Aufgabenstellung
Zitiere aus dem Text über Steven Adlers Rauswurf bei Guns'n'Roses die Stelle, die mit „Was I really“ beginnt und mit „vor laufenden MTV-Kameras.“ endet.

Ausgewählter Text

Hier etwa die Vorwehen des Rauswurfs, als Steven erstmals die schlimmsten Entzugserscheinungen durchmachte:
"I was terribly sick for weeks. Then came the deathblow: Slash called me and told me that we were going to the studio to record "civil war". - "Dude, I'm sick as hell!" - Slash didn't want to hear it. His voice was strangley detached, zero emotion. "We can't waste any more money", he replied.
Was I really hearing this shit? From my dearest friend, the guy I was instrumental in getting into GnR, for fuck's sake? Where was the loyalty, the compassion?"
Kurz danach feuerte Axl Steven Adler aus Guns'n'Roses vor laufenden MTV-Kameras.

Datensatzeinträge:
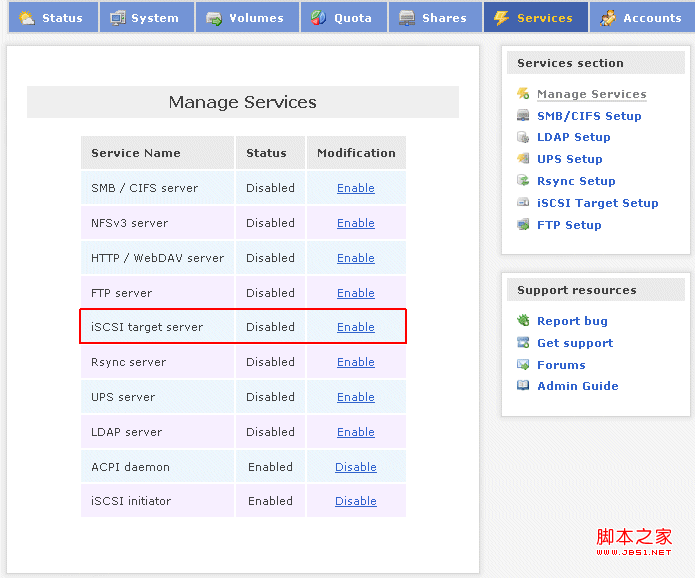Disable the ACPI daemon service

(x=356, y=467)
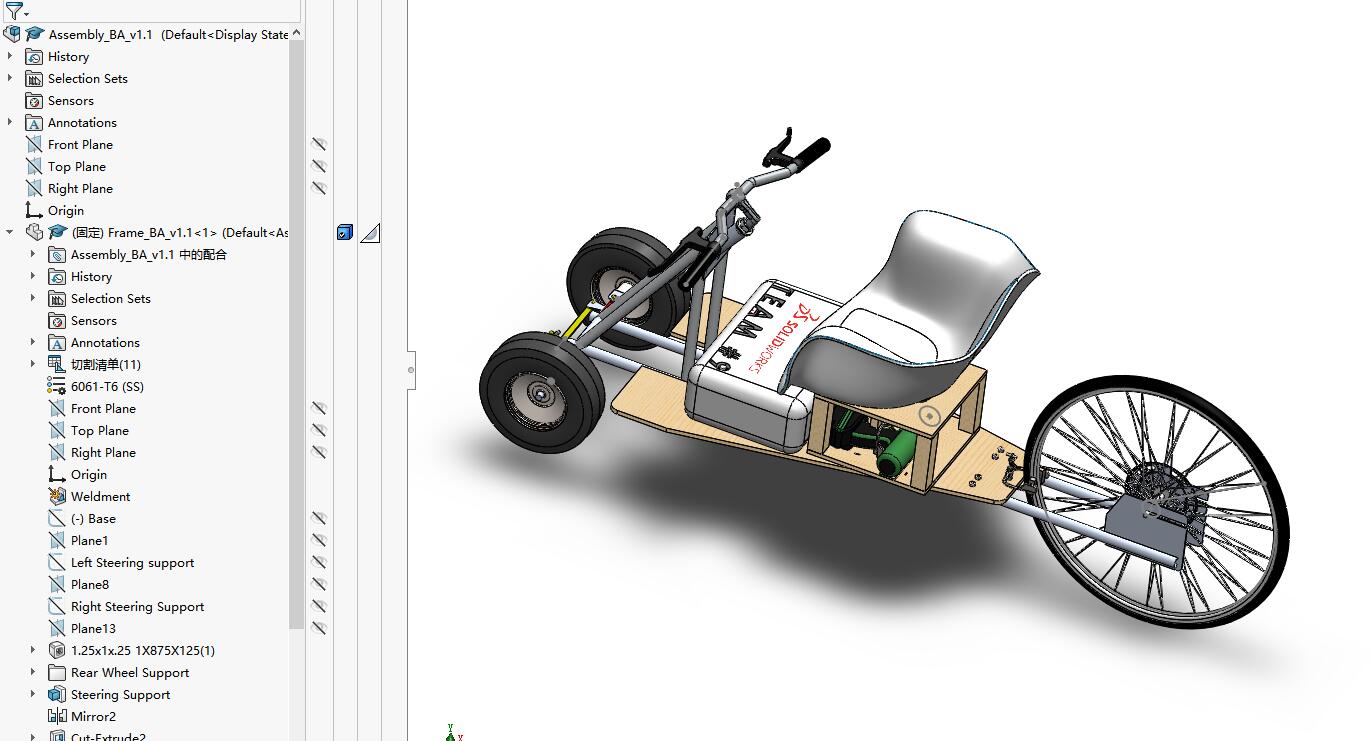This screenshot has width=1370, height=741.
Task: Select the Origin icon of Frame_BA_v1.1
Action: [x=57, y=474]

---

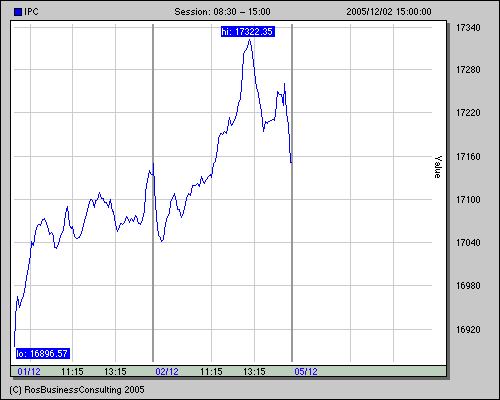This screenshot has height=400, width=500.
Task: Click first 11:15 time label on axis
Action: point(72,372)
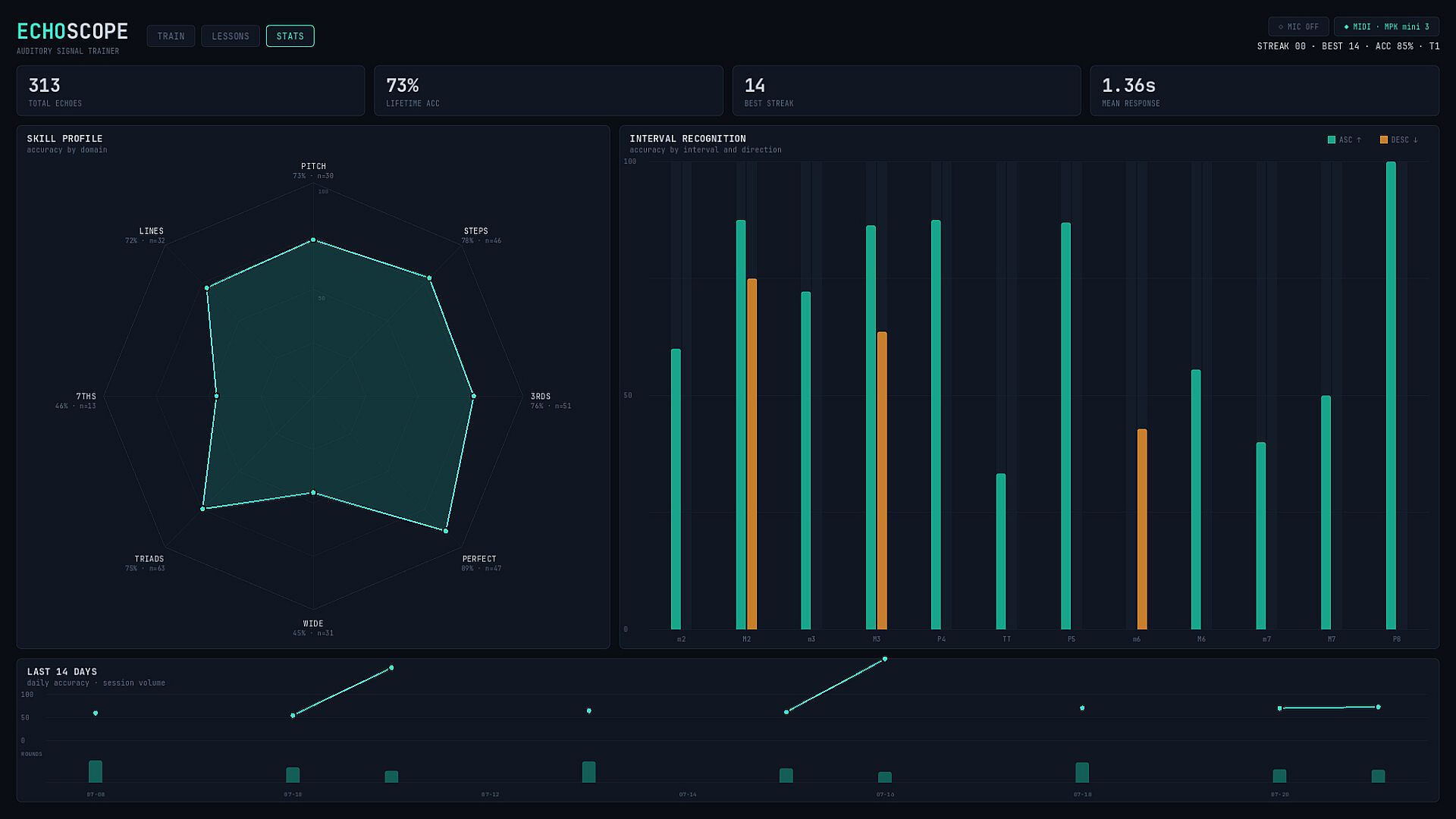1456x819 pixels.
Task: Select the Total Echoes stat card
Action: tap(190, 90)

Ausgabe zur Aufgabe
Was I really hearing this shit? From my dearest friend, the guy I was instrumental in getting into GnR, for fuck's sake? Where was the loyalty, the compassion?"
Kurz danach feuerte Axl Steven Adler aus Guns'n'Roses vor laufenden MTV-Kameras.